Retrieve historical data via API:

# Get history with time range
curl "http://localhost:8000/api/metrics/history?start=2025-01-14&end=2025-01-15"

# Get history with bucket aggregation
curl "http://localhost:8000/api/metrics/history?bucket_seconds=300"

cgroup awareness

DUMB automatically detects containerized environments and reports appropriate metrics:

Container mode

When running in Docker/Kubernetes with resource limits:

  • CPU - Reports usage relative to container limit
  • Memory - Reports container memory limit, not host
  • Disk - Reports container filesystem stats

Host mode

When running without cgroup limits:

  • Reports full host system resources

Detection

cgroup detection is automatic.
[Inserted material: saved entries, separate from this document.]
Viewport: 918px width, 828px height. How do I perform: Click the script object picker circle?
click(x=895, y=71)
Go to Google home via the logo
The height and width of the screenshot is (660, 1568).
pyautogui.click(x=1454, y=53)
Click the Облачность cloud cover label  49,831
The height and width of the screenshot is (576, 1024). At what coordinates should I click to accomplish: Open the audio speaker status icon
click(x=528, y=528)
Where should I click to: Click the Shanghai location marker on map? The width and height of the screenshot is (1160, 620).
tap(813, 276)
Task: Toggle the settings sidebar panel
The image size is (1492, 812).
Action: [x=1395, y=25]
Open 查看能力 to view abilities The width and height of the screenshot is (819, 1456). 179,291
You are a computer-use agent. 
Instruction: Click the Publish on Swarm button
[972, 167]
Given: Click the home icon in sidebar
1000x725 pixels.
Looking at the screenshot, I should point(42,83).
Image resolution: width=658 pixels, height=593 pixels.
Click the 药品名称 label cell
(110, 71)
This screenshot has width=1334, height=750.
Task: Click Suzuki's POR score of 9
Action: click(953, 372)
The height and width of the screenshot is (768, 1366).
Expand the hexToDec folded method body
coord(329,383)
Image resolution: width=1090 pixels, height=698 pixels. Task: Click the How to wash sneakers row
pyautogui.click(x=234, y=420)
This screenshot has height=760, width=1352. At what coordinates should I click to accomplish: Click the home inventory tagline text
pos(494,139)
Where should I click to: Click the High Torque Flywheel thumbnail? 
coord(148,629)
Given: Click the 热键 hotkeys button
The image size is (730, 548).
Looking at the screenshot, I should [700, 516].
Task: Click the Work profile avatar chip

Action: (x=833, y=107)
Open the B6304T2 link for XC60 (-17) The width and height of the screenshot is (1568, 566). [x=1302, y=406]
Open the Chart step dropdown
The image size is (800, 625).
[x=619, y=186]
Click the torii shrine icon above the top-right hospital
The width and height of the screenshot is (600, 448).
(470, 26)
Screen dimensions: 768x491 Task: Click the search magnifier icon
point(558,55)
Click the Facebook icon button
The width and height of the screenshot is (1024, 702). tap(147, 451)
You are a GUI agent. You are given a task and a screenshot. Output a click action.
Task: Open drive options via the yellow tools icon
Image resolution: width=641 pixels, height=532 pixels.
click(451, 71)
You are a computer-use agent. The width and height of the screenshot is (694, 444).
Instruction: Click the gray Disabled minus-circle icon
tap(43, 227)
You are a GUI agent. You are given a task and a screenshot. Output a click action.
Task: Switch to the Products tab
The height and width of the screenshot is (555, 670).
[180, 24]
DUMB checks for cgroup v1 and v2 interfaces.


API endpoints

Current metrics

GET /api/metrics

Returns the current metrics snapshot.

Historical metrics

GET /api/metrics/history

Query parameters:

Parameter Description
start Start date (ISO format)
end End date (ISO format)
bucket_seconds Aggregation bucket size
max_points Maximum data points to return

Frontend integration

Metrics page

The frontend Metrics page displays:

  • Real-time gauges for CPU, memory, disk
  • Historical line charts
  • Per-process resource table
  • System information panel

Dashboard alerts

Configure thresholds in Settings to show alerts:

Resource Default Threshold
CPU 85%
Memory 85%
Disk 90%

Alerts appear as banners when thresholds are exceeded.


Data retention

Automatic cleanup

Old metrics files are automatically removed based on:

  • history_retention_days - Files older than this are deleted
  • history_max_total_size_mb - Oldest files deleted when exceeded

Manual cleanup

To manually clear metrics history:

rm /config/metrics/metrics_*.json

Performance considerations

Collection overhead

Metrics collection has minimal performance impact:

  • CPU sampling uses /proc/stat
  • Memory from /proc/meminfo
  • Non-blocking I/O operations

Storage requirements

Estimate storage needs:

Interval Daily Size (approx)
5 seconds ~5 MB
10 seconds ~2.5 MB
30 seconds ~800 KB

Troubleshooting

Metrics not updating

  1. Check WebSocket connection status
  2. Verify metrics.enabled is true
  3. Check for JavaScript errors in browser console

High storage usage

  1. Reduce history_retention_days
  2. Increase history_interval
  3. Lower history_max_total_size_mb

Incorrect resource values

  1. Verify cgroup detection is working
  2. Check container resource limits
  3. Restart DUMB to refresh detection